Marinette, Wisconsin has stopped distributing sewage waste, also called “biosolids,” to farms after getting high PFAS readings. And in Maine, a dairy farm was forced to shut down after sludge spread on the land was linked to high levels of PFAS in the milk.
“It’s been devastating. We kind of get treated like we are criminals,” said Stoneridge Farm’s Fred Stone, whose blood has also tested high for PFAS from what he believes was drinking contaminated water and milk over the years.
Taking the focus off sewage sludge
Many people perceive sewage sludge treatment as a problem and a danger to the environment – largely because systems in most industrialized countries, including the U.S. mix industrial wastes with household sewerage. For this reason, the term “biosolids” was introduced by the Water Environment Federation in the U.S. in 1998 as a way to hide the fact that sewage sludge may also contain substances that could be harmful to the environment when the treated sludge is applied to land.

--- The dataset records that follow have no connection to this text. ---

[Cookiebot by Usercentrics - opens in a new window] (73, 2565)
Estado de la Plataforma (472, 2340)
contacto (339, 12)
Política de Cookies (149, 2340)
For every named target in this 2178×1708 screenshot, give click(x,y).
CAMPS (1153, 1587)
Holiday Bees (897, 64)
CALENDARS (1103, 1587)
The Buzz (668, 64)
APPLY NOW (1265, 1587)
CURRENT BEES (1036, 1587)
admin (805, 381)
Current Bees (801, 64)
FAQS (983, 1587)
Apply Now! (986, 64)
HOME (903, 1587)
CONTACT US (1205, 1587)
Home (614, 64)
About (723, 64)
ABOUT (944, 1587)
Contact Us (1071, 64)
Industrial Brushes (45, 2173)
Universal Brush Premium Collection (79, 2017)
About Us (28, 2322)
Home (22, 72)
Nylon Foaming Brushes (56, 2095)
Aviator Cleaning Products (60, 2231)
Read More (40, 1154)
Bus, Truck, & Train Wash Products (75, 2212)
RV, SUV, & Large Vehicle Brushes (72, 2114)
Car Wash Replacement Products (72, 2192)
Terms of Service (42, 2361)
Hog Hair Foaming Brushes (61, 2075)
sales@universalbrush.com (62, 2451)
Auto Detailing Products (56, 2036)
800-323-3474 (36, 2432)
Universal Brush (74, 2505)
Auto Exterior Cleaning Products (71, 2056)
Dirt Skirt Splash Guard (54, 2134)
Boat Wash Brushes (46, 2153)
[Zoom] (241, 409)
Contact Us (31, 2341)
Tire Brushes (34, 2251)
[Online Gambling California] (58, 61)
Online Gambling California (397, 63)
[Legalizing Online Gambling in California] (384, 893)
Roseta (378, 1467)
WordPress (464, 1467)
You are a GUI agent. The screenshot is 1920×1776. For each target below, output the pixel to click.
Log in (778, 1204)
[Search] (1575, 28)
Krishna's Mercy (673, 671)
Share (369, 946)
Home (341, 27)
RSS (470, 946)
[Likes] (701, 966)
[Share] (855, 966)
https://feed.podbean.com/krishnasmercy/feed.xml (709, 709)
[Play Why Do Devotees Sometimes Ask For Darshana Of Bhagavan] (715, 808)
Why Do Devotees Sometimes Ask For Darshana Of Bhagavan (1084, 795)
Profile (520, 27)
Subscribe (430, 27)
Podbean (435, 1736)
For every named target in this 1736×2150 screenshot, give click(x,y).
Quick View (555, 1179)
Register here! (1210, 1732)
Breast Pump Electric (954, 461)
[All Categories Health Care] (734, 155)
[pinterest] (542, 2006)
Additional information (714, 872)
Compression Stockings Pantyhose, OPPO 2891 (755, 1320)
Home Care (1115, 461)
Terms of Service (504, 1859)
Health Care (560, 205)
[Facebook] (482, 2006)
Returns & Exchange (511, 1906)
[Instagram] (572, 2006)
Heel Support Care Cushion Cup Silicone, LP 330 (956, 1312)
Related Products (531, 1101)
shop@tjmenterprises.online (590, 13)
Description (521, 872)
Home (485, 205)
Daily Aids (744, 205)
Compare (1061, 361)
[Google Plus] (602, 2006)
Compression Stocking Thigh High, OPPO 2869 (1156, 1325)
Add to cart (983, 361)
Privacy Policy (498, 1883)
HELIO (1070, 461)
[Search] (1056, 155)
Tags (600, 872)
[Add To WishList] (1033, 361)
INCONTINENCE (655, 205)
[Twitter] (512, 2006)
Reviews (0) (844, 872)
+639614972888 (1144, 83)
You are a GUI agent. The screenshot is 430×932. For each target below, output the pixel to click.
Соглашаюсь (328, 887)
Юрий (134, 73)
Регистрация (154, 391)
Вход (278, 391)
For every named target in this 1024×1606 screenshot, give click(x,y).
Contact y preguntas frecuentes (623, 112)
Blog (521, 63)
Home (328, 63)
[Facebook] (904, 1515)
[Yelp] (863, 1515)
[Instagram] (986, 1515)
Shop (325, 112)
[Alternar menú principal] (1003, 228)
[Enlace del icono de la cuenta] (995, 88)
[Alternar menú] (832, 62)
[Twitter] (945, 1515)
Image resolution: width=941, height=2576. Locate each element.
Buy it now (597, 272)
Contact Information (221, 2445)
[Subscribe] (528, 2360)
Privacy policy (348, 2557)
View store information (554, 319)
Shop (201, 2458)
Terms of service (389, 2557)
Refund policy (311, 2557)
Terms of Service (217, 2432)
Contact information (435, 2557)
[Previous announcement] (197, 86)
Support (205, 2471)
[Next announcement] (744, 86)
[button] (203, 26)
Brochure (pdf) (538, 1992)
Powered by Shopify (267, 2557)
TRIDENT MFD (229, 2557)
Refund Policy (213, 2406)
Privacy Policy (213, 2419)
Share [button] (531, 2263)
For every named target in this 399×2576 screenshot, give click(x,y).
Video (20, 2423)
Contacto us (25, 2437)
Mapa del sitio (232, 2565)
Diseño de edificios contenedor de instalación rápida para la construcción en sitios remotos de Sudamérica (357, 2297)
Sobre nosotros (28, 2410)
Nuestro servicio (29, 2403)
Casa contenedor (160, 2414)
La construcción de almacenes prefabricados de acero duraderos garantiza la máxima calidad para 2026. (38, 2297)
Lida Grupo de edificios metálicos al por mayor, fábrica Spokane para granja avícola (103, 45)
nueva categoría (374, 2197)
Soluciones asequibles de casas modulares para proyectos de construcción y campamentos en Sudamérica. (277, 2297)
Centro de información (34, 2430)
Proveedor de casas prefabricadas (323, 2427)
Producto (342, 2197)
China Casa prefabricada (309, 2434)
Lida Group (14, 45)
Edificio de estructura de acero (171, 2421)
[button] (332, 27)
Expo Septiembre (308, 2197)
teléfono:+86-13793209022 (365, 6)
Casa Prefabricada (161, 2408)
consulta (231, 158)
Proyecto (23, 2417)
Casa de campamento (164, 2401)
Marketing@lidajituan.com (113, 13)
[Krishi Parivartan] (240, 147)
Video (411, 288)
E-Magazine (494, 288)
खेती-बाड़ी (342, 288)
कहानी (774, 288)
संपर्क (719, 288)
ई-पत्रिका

PFOS and PFOA are the two most-studied PFAS chemicals and have been identified as contaminants of emerging concern by the Environmental Protection Agency (EPA). Yet on the agency’s website, they claim that testing has found that most foods have no or very low levels of PFAS.
In November 2016, the EPA released a non-enforceable lifetime health advisory that limited combined PFOA and PFOS exposure to just 0.07 parts per billion in drinking water.
The advisory also stated that In January 2016 the Food and Drug Administration (FDA) amended its regulations to no longer allow PFOA and PFOS to be added in food packaging, which will likely decrease one source of non-drinking water exposure.
However, in a statement dated June 11, 2019, the FDA says this: “Overall, our findings did not detect PFAS in the vast majority of the foods tested. In addition, based on the best available current science, the FDA does not have any indication that these substances are a human health concern, in other words, a food safety risk in human food, at the levels found in this limited sampling. These data give our scientists a benchmark to use as we continue our critical work studying this emerging area of science.”
The bottom line in all this B.S.? – We have chemicals that are never going away in our food and water, and I mean groundwater and not just lakes, streams and rivers. Yet the Trump machine thinks it is in our best interest to go right ahead and drink our contaminated water just so manufacturers, petroleum companies and developers can continue to pollute unabated.